The place has a strong or special association with a particular community or cultural group in New South Wales for social, cultural or spiritual reasons.

Timber truss bridges are prominent to road travellers and New South Wales has in the past been referred to as the "timber truss bridge state". Through this, the complete set of bridges gain some social significance, as they could be said to be held in reasonable esteem by many travellers in New South Wales.

The Bridge has significance to the local community as an important item of heritage which historically supported the economic and social development of the district and provided an important permanent road link between Morpeth and towns to the north. The Bridge was only built due to intense lobbying on the part of the Morpeth Progress Association.

The place has potential to yield information that will contribute to an understanding of the cultural or natural history of New South Wales.

Morpeth Bridge is assessed to have technical significance as an Allan truss and represents some major technical developments that were made in timber truss bridge designs by the New South Wales Public Works Department.

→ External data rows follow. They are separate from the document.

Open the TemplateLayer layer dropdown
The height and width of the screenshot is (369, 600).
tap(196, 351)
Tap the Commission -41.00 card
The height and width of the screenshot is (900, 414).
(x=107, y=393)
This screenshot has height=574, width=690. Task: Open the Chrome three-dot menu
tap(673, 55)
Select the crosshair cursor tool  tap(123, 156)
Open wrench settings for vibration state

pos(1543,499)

Morpeth Bridge is one of only three large Allan truss style bridges complete with full overhead bracing remaining of six built and is the only triple span, overhead braced Allan truss not to incorporate a lift span.

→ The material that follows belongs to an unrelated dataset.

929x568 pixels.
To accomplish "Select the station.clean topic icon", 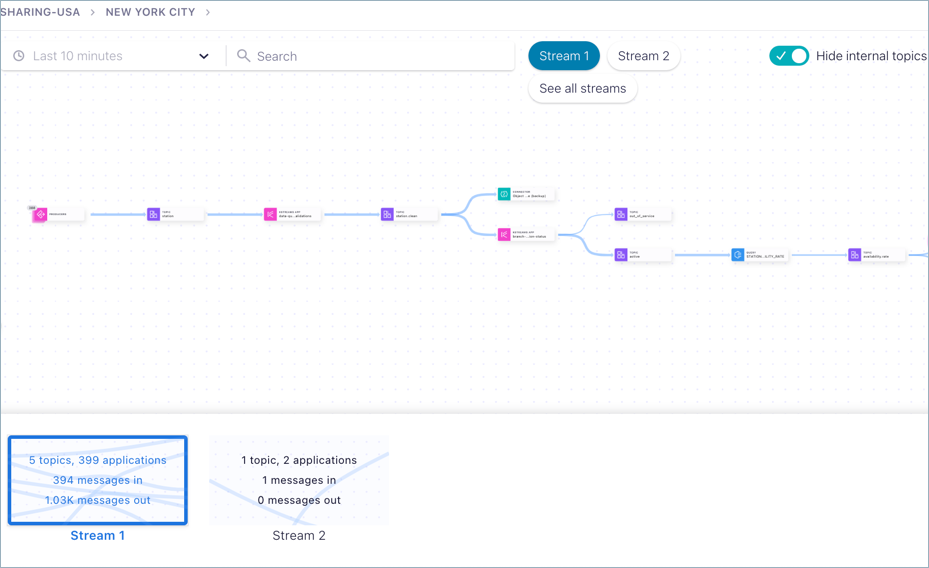I will 387,214.
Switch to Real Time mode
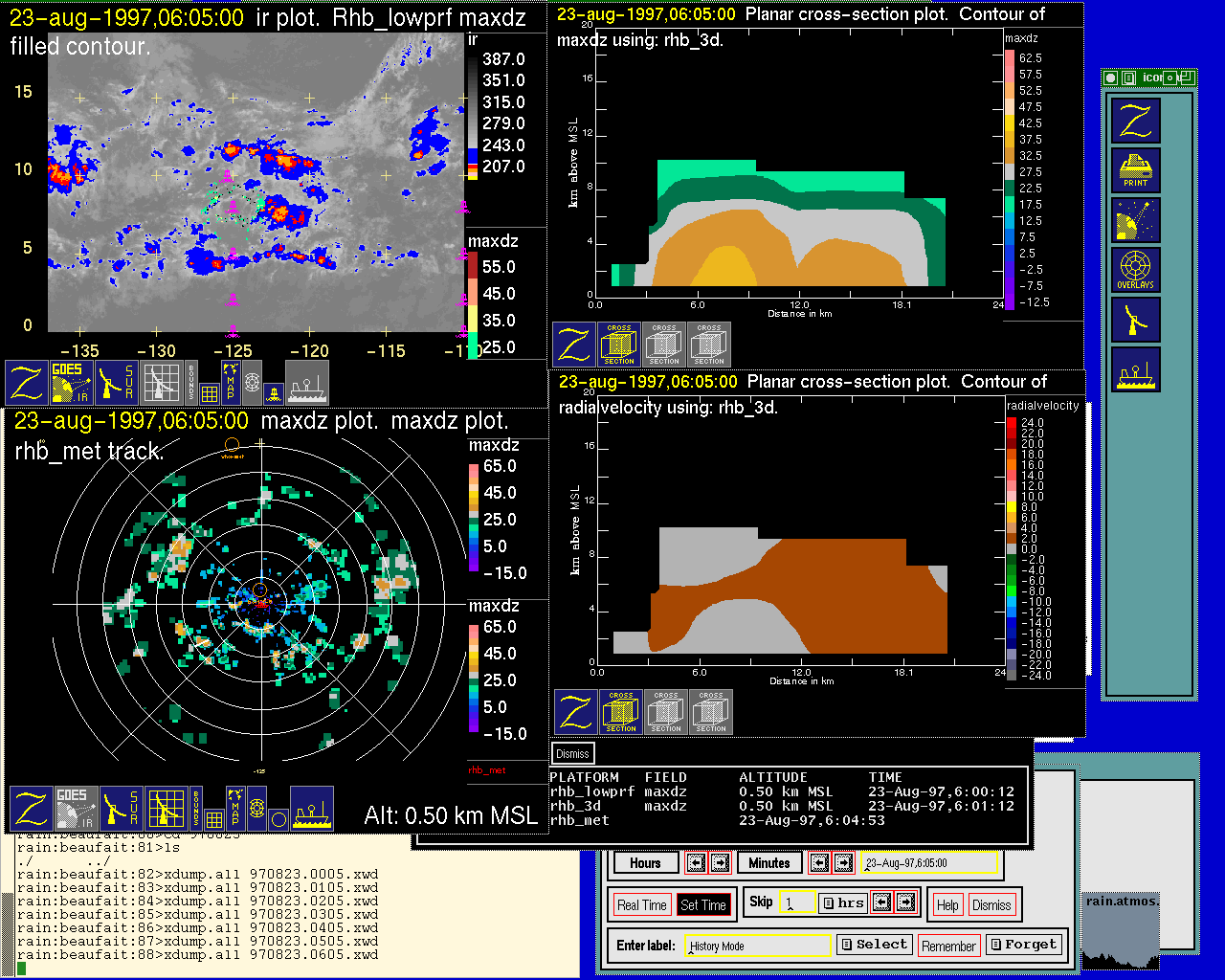Screen dimensions: 1225x980 (641, 905)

The place possesses uncommon, rare or endangered aspects of the cultural or natural history of New South Wales.

Morpeth Bridge is one of 24 surviving Allan trusses in New South Wales of the 104 built. Of this truss type Morpeth Bridge is one of only 6 large Allan truss style bridges complete with full overhead bracing built and one of only two remaining open to traffic.

Morpeth Bridge exhibits a rare relationship to an adjacent historic townscape setting and is unique amongst the bridges of the Hunter Valley for featuring flood evacuation stairs.

The place is important in demonstrating the principal characteristics of a class of cultural or natural places/environments in New South Wales.

The Bridge, with its distinctive overhead braced spans is regarded as representative of this type of rarely constructed (in Australia) type of timber truss bridge.

When the bridge was built in 1898 Phoenix Park had no levee and was frequently flooded, even more so than it is at present. Flooding was a characteristic of Phoenix Park and the farmers relied on the stairs as a last resort flood escape by walking along the high river bank at a time when wading through floodwater to the end of the bridge would have been hazardous, if not impossible; The flood evacuation stairs are therefore representative of the farm culture of the district.